Re: [RFC PATCH v2 2/5] iomap: Add initial support for buffered RWF_WRITETHROUGH
From: Pankaj Raghav (Samsung)
Date: Mon Apr 20 2026 - 08:01:37 EST
> +
> + if (wt_ops->writethrough_submit)
> + wt_ops->writethrough_submit(wt_ctx->inode, iomap, wt_ctx->bio_pos,
> + len);
> +
> + bio = bio_alloc(iomap->bdev, wt_ctx->nr_bvecs, REQ_OP_WRITE, GFP_NOFS);
We might want to check if bio_alloc succeeded here.
> + bio->bi_iter.bi_sector = iomap_sector(iomap, wt_ctx->bio_pos);
> + bio->bi_end_io = iomap_writethrough_bio_end_io;
> + bio->bi_private = wt_ctx;
> +
> + for (i = 0; i < wt_ctx->nr_bvecs; i++)

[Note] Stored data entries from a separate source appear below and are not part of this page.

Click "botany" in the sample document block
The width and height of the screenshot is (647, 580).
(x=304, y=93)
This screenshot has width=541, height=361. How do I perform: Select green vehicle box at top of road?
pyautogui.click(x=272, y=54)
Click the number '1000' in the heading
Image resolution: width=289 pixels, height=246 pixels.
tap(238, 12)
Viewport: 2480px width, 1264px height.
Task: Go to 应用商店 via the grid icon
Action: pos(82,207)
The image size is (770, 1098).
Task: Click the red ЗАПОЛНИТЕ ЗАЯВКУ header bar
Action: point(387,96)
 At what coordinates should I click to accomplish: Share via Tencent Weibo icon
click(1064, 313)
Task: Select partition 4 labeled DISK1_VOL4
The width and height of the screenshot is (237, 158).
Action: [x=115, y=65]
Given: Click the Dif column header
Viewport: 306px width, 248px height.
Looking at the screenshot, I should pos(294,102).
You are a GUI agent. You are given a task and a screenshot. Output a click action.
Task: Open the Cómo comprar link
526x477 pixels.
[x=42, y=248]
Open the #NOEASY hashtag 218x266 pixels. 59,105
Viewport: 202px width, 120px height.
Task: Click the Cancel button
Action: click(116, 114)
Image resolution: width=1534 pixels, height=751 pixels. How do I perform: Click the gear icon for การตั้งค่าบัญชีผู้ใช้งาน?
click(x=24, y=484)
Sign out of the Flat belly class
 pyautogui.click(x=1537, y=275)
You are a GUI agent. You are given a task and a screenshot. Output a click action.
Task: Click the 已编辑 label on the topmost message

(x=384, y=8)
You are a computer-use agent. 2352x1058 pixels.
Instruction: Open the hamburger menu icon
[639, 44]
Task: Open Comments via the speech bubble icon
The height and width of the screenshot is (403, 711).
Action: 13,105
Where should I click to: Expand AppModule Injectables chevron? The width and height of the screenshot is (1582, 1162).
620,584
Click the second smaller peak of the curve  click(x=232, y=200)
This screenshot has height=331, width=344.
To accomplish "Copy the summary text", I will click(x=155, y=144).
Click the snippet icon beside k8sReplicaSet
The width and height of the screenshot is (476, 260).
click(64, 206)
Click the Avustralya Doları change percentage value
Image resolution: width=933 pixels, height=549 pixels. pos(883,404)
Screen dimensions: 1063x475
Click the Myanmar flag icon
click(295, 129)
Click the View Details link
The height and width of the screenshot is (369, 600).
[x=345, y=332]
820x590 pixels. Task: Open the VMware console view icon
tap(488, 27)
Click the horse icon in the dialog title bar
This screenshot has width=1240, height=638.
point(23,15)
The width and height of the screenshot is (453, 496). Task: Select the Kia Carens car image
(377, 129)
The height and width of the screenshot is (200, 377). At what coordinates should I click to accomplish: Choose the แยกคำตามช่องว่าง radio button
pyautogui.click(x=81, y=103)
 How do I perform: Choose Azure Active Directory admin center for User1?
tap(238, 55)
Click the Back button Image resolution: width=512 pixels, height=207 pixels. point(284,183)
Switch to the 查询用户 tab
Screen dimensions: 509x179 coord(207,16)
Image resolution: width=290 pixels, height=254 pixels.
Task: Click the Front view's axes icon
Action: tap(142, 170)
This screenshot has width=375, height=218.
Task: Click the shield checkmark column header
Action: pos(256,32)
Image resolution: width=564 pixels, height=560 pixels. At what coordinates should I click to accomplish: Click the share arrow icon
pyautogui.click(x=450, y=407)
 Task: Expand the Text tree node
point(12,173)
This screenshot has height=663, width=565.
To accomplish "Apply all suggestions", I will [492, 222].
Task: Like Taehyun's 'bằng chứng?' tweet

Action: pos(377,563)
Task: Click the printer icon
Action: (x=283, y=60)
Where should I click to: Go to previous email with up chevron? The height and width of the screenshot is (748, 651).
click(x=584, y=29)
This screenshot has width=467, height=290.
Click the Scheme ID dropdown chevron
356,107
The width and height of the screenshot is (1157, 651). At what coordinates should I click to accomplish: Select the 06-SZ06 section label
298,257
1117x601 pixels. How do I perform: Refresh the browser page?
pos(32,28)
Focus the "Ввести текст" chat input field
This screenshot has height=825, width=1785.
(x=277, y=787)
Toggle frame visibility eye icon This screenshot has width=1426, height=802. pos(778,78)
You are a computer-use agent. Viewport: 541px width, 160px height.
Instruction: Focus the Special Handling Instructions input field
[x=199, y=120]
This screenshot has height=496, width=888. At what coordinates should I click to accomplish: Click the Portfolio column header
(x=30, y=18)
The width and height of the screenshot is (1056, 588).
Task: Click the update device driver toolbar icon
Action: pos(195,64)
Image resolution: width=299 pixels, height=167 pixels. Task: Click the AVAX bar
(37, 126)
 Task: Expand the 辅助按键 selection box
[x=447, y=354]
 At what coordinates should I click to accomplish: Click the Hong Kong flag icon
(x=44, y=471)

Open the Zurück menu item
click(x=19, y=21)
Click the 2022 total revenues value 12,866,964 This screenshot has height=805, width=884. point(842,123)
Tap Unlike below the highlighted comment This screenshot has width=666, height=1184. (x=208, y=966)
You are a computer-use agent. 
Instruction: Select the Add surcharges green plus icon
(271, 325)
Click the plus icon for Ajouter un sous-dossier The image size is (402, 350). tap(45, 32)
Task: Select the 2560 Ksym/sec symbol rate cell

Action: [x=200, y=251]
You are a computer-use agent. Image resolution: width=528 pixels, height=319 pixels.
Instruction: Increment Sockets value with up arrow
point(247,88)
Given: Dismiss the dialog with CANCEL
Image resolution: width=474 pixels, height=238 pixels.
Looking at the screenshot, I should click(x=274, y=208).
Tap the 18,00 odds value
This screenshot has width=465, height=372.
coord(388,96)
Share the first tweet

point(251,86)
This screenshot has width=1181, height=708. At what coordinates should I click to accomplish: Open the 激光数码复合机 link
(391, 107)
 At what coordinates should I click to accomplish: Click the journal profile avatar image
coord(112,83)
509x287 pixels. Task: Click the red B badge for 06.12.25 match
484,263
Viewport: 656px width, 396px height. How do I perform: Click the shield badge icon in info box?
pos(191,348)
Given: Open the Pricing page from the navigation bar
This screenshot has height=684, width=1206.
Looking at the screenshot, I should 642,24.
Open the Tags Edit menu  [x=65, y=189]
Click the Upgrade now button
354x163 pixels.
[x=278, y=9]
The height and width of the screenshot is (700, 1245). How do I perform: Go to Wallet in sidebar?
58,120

> + __bio_add_page(bio, wt_ctx->bvec[i].bv_page,
> + wt_ctx->bvec[i].bv_len,
> + wt_ctx->bvec[i].bv_offset);
> +
> + atomic_inc(&wt_ctx->ref);
> + submit_bio(bio);
> + wt_ctx->nr_bvecs = 0;
> +}
> +
<snip>
> +
> +/**
> + * iomap_writethrough_iter - perform RWF_WRITETHROUGH buffered write
> + * @wt_ctx: writethrough context
> + * @iter: iomap iter holding mapping information
> + * @i: iov_iter for write
> + * @wt_ops: the fs callbacks needed for writethrough
> + *
> + * This function copies the user buffer to folio similar to usual buffered
> + * IO path, with the difference that we immediately issue the IO. For this we
> + * utilize IO submission and completion mechanism that is inspired by dio.
> + *
> + * Folio handling note: We might be writing through a partial folio so we need
> + * to be careful to not clear the folio dirty bit unless there are no dirty blocks
> + * in the folio after the writethrough.
> + */
> +static int iomap_writethrough_iter(struct iomap_writethrough_ctx *wt_ctx,
> + struct iomap_iter *iter, struct iov_iter *i,
> + const struct iomap_writethrough_ops *wt_ops)
> +
> +{
> + ssize_t total_written = 0;
> + int status = 0;
> + struct address_space *mapping = iter->inode->i_mapping;
> + size_t chunk = mapping_max_folio_size(mapping);
> + unsigned int bdp_flags = (iter->flags & IOMAP_NOWAIT) ? BDP_ASYNC : 0;
> + unsigned int bs = i_blocksize(iter->inode);
> +
> + /* copied over based on DIO handles these flags */
> + if (iter->iomap.type == IOMAP_UNWRITTEN)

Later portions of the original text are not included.